Task goal: The result should be a faithful copy of every entry below, with the pictures left out.
-=-=-=-=-
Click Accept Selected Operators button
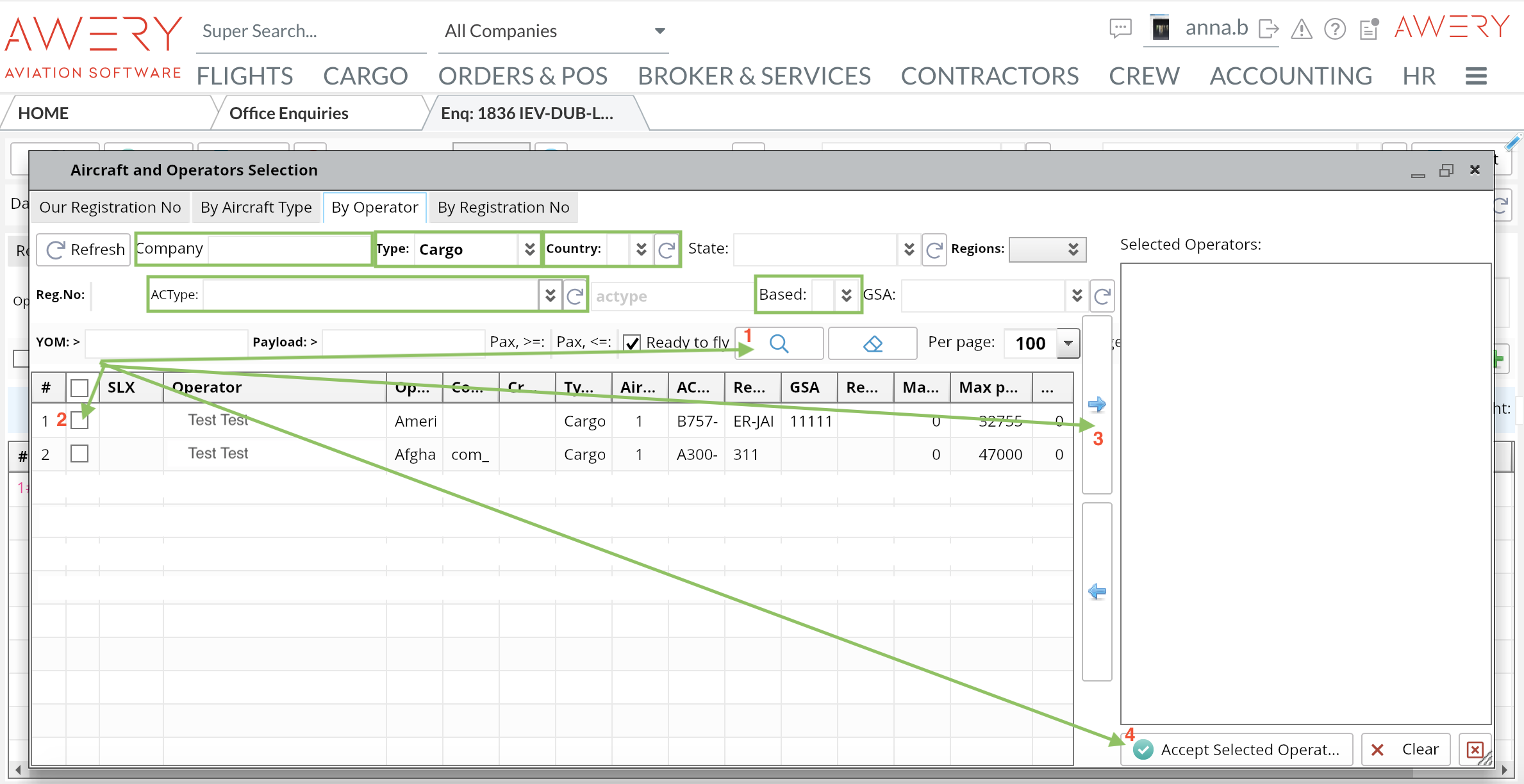1524x784 pixels. 1237,749
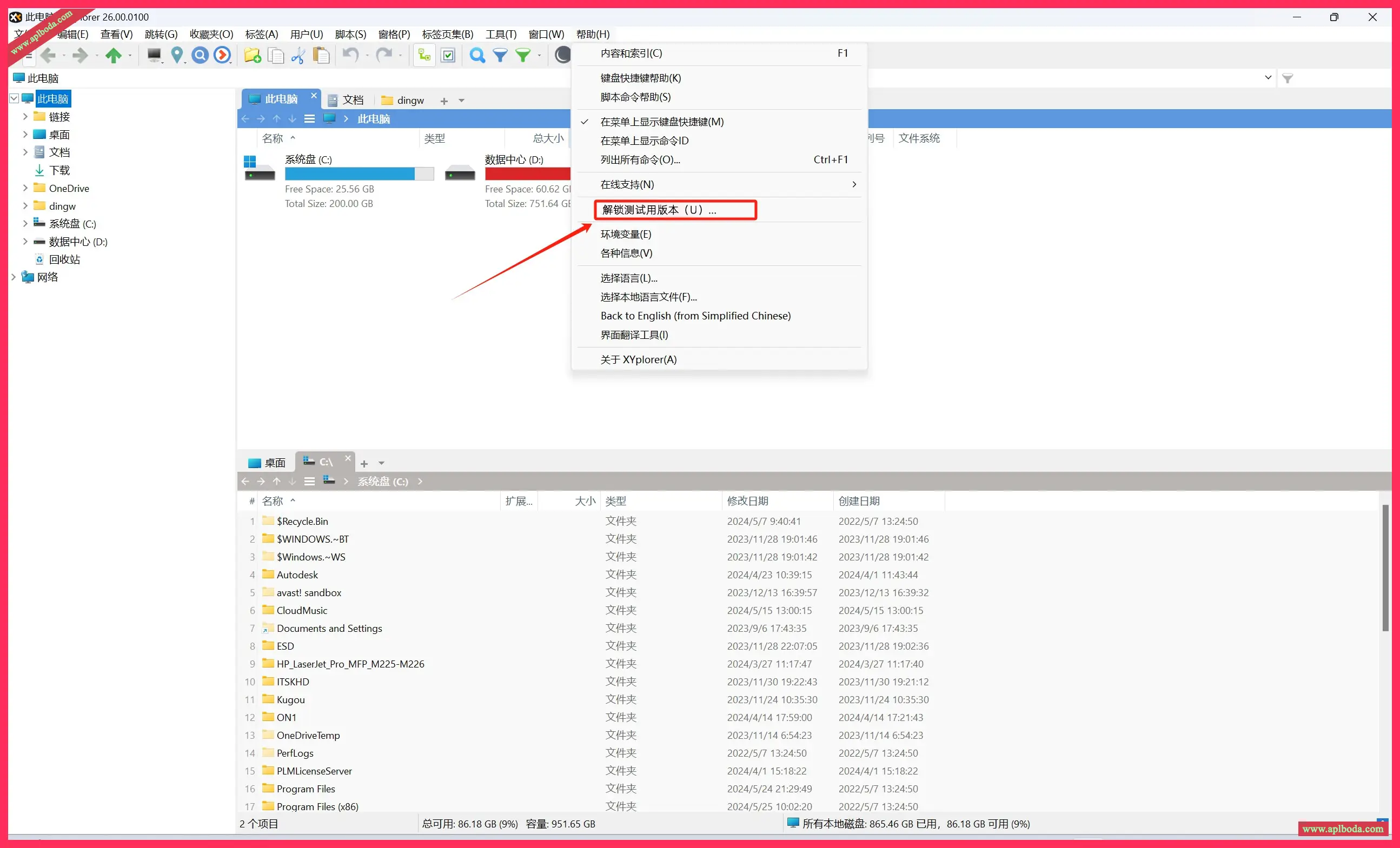The image size is (1400, 848).
Task: Toggle '在菜单上显示键盘快捷键(M)' menu option
Action: [661, 122]
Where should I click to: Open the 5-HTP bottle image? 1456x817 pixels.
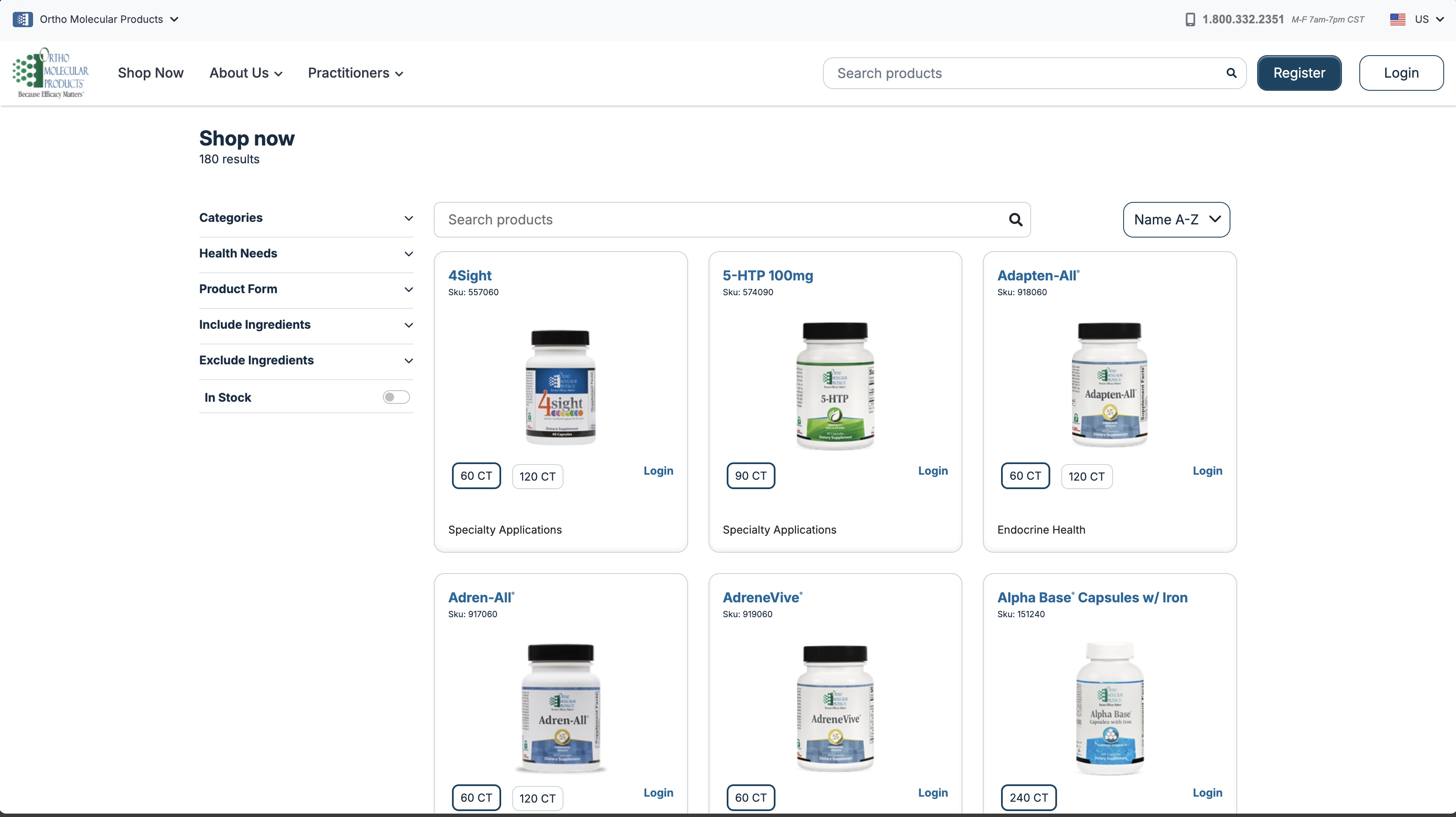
-=-=-=-=-
Reply to the task:
Click Accept Selected Operators button
1524x784 pixels. 1237,749
The image size is (1400, 848).
Task: Toggle '在菜单上显示键盘快捷键(M)' menu option
Action: [661, 122]
Where should I click to: Open the 5-HTP bottle image? 1456x817 pixels.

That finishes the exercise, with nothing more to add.